Goodlatte and Rep. Peter Welch, D-Vt., failed to get another amendment approved that would modify the way the Renewable Fuels Standard operates. They each criticized the RFS for now consuming more than 40% of the corn crop to produce have required EPA to lower the RFS if corn stocks fall below a certain threshold. Goodlatte noted that if the provision were in effect today the RFS for 2013 would be 25% lower than it is now.
"The RFS is really hurting our farmers," Welch said. "Dairy farmers, one of the biggest costs they have is the cost of grain and there has been an explosion of price, significantly as a result of the ethanol mandate."

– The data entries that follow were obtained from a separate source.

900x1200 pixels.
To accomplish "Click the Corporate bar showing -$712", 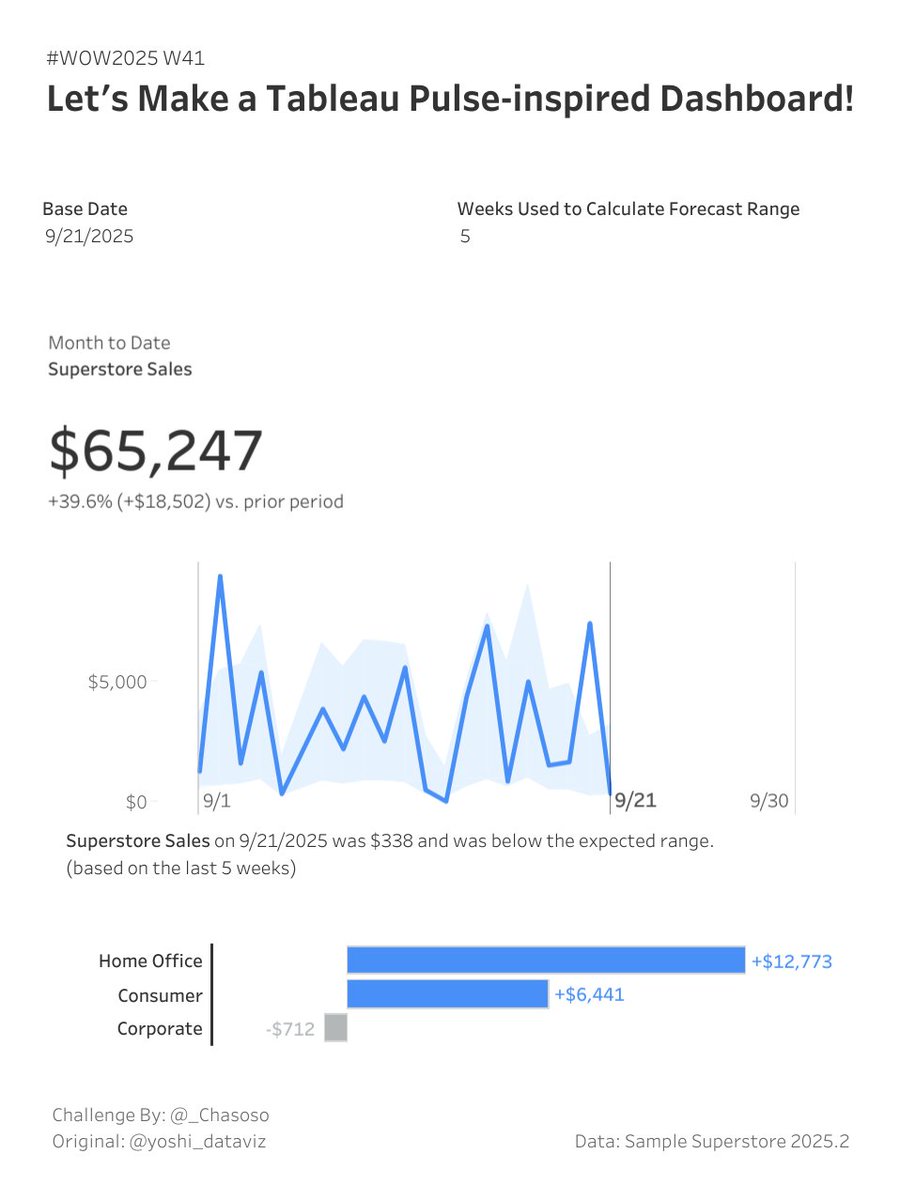I will click(x=335, y=1028).
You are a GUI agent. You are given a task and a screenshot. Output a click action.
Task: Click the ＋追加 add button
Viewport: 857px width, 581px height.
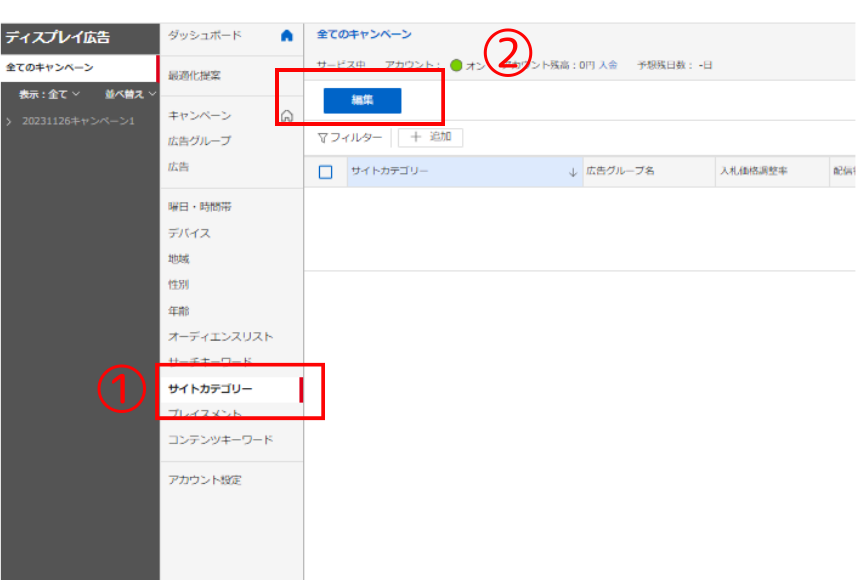pyautogui.click(x=430, y=138)
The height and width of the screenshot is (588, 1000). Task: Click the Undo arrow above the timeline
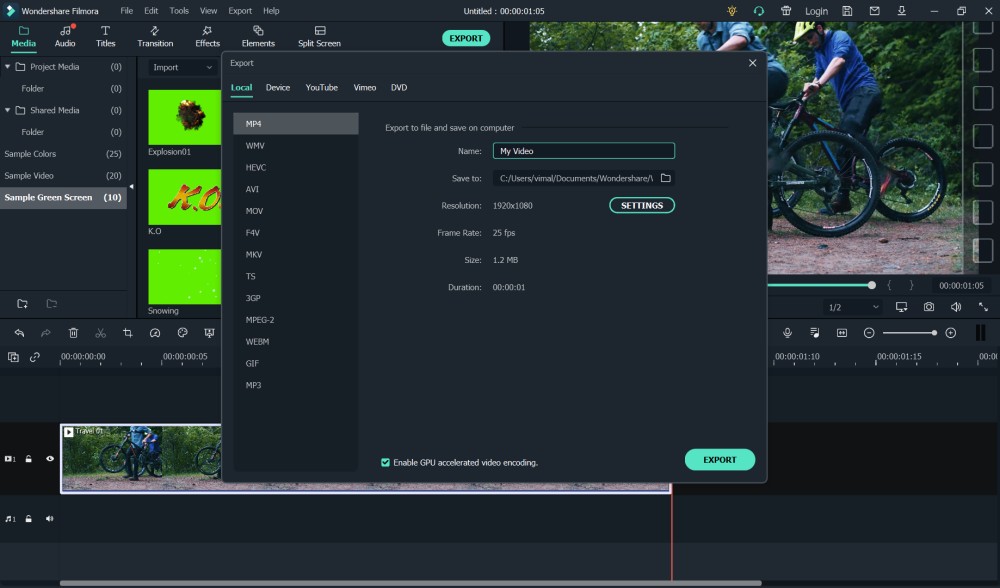(18, 332)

Rep. Bob Gibbs, R-Ohio, will get a vote on his amendment to change target-price provisions in the bill. The Price Loss Coverage program in the House would raise target prices more than 40% for crops such as corn and include even higher increases for other crops. Further, the PLC protection is tied to planted acres instead of base acres. Gibbs and others argue this will distort the market for these crops and affect farmers' planting decisions. "Too many of the major program crop (prices) are set near or above the cost of production," Gibbs said. "That's market distortion."
Gibbs amendment would effectively change the PLC program to the same target-price program that passed in the Senate with a formula based on 55% of the market price of a five-year rolling Olympic average. The Congressional Budget Office also scored the amendment as saving $12 billion over 10 years.

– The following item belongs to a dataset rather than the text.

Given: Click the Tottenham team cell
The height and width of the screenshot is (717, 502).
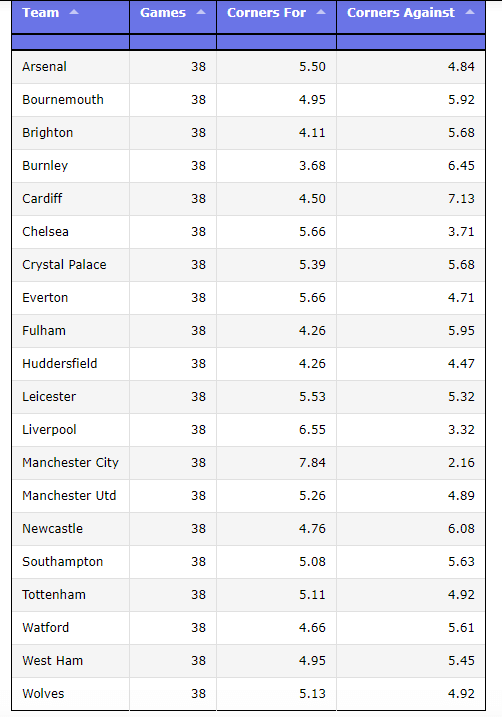Looking at the screenshot, I should point(71,594).
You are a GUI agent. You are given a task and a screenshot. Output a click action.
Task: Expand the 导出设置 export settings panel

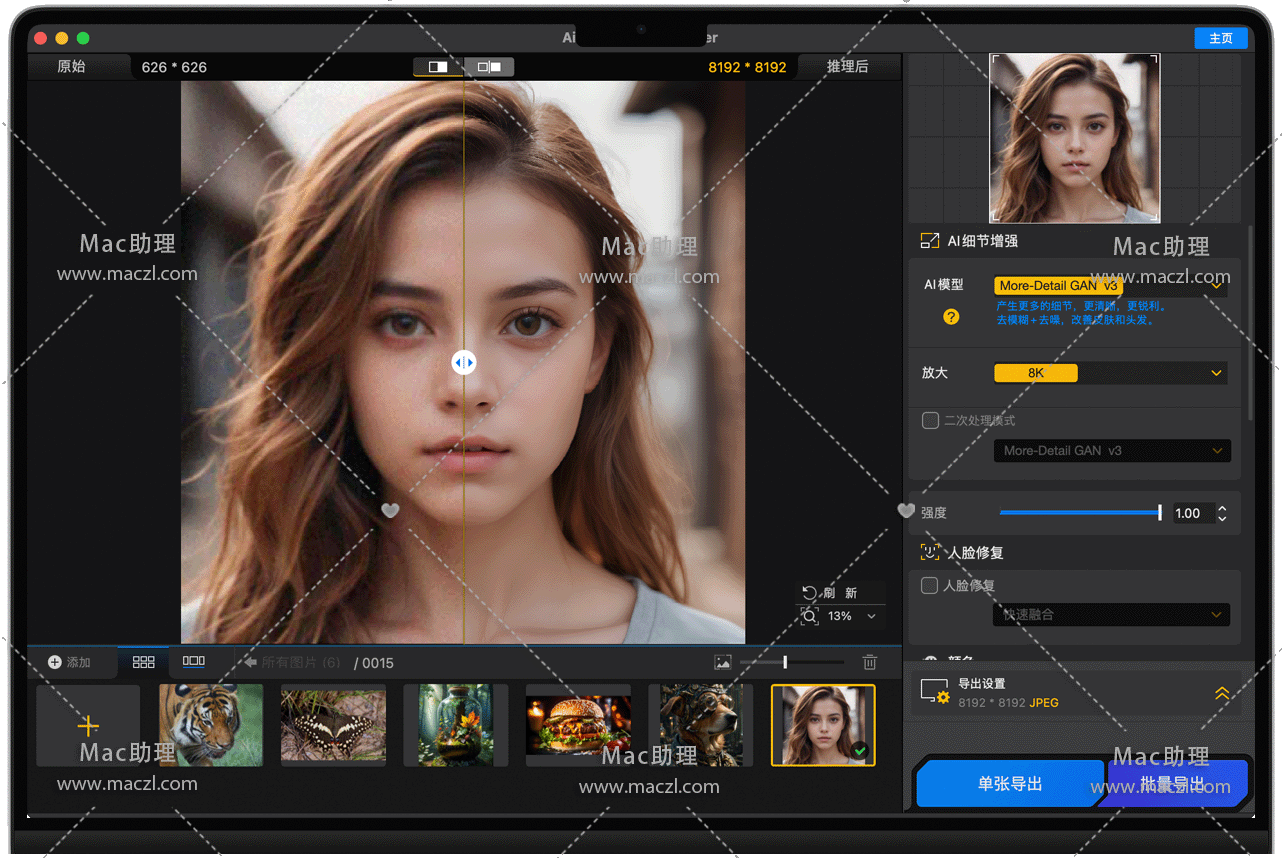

Gibbs noted his amendment is backed by the American Soybean Association, National Corn Growers Association and other state and national farm groups. Still, National Farmers Union issued a statement Tuesday defending the PLC and wanting it to remain in the House bill without changes. NFU argues the rolling average would weaken the safety net during times of multiple-year price declines.
Rep. Ron Kind, D-Wis., who co-sponsored Gibbs' amendment, later said the PLC would take the risk out of farming. Further, by tying the program to planted acres, it would encourage farmers to plant on environmentally sensitive land.
Kind and others also will get a vote on their amendment to clamp down on crop insurance. Kind, DeLauro, and Earl Blumenauer, D-Ore., want to limit the premium subsidy on crop insurance to $50,000, with Kind telling committee members that higher premium subsidies are "not economically justifiable." Further, the three representatives want to ratchet down subsidy levels for farmers making $250,000 to $750,000 in adjusted gross income and eliminate the premium subsidy altogether for those farmers with AGIs higher than $750,000.
The lawmakers also want to lower profit margins for insurers. Currently, USDA guarantees crop-insurance companies have a 14% profit margin. Kind said one of his amendments would lower that level to 12%. Kind questioned why profits are guaranteed. "We don't do that for any other business in the entire country," Kind said. "Yet, all we're asking from the department (USDA) is to bring that down to 12%."
The House will vote on an amendment that would eliminate commodity payments for corn farmers who sell directly to ethanol plants. Georgia lawmakers advocated for that amendment.
Another amendment that will get a vote would require the public release of just how much farmers receive in crop-insurance premium subsidies.